═════ The records ═════

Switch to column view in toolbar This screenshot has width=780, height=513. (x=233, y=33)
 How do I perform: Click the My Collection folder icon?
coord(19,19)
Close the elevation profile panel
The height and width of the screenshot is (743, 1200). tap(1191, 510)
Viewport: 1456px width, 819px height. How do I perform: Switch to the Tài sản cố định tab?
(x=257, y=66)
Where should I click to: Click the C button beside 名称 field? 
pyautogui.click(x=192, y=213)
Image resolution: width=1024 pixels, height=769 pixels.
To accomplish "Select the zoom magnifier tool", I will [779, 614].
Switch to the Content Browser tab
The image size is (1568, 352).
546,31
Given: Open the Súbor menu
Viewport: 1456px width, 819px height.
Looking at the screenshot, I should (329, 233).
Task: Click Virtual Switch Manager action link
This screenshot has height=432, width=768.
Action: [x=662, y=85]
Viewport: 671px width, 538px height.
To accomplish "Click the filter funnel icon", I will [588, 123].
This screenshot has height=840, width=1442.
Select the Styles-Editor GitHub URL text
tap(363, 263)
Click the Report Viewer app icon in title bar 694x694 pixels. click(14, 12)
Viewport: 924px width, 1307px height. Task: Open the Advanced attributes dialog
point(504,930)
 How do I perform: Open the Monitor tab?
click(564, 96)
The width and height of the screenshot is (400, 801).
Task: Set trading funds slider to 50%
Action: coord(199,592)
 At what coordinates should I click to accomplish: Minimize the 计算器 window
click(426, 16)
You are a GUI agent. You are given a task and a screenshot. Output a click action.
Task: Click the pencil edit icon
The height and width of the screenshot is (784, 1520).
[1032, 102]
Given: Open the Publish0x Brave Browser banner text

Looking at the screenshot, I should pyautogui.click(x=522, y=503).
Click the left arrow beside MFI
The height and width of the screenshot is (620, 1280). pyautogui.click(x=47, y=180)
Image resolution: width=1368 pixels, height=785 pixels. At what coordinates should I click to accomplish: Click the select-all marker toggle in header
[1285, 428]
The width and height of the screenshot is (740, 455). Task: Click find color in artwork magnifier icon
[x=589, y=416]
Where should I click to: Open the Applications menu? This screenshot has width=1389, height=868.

═════

**The task**
Return the lines above that include the string "will".

**Reply to the task**
To accomplish "Select the zoom magnifier tool", I will [779, 614].
To accomplish "Click the filter funnel icon", I will [588, 123].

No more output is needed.